Geez, ever since The Wind Waker, the Legend of Zelda series has had its shares of controversy. I mean, do you remember how upset the fans were when the B.A, scowling Link of the Nintendo consoles past was replaced with the cell-shaded, doll looking runt who made most of the characters on the cast of Hamtaro seem tough and menacing? Well, I do. But I also remember having a blast on Chibi Link's adventure, as well.
People also made a slightly more quiet fuss about the stylus controls featured in The Phantom Hourglass (released two years earlier, and prequel to this particular game). I never got around to playing that one, so I'm basically walking into this new style of game play blind.
Well, like it or not, the game stars Super Crayon Shin-Chan Link, and (again) like it or not, only uses the stylus as the source of control. I'm not going to lie, I did in fact find the stylus-only controls to be a little cumbersome and hectic at first, but by the time I was rockin' and a-rollin' out of the Royal Castle near the beginning of the game, I had the controls down pat.
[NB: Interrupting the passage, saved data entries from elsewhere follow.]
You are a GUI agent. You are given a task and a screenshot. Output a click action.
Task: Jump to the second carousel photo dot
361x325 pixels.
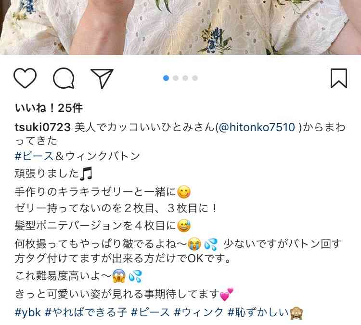[x=176, y=78]
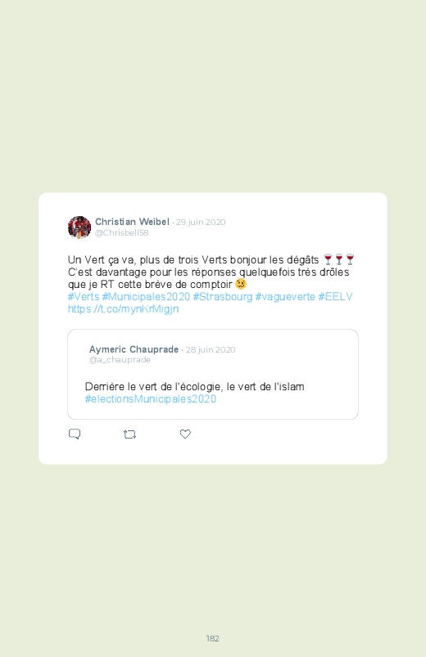426x657 pixels.
Task: Click the retweet arrows icon
Action: pos(129,434)

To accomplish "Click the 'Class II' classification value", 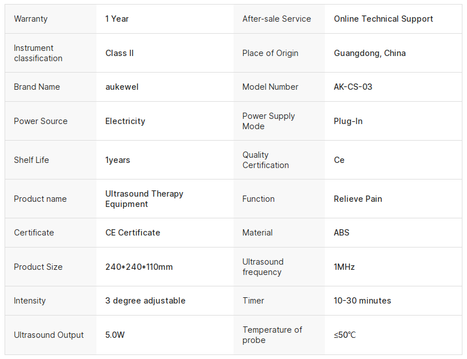I will 119,53.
Speaking of rolling, the world map sequences are simple enough, just draw your route on the map and the train will follow. On the downside though, these sequences are unskippable during the opening chapters of the game, and you may find yourself getting bored at the length on which these sequences transpire. You just need to keep alert for animal crossings (pun intended) and rotating tracks (in case you need to make a quick change in direction).
Gradually, the train sequences become a little more challanging, throwing little obstacles between you and your next destination, whether they be Evil Kamikaze Thomas The Tank Engines(which if they run into you, results in an instant K.O) or Demonic Head Chucking Frosty the Snowmen, either way, it's nothing a little cannon fire can't handle.
But sadly, Link's train doesn't part useful words of wisdom to our hero in this game, so his source of information comes from the spirit of the recently departed Princess Zelda, who disappears and reappears like the Great Gazoo in order to keep our little elven-clad hero focused on the main objectives.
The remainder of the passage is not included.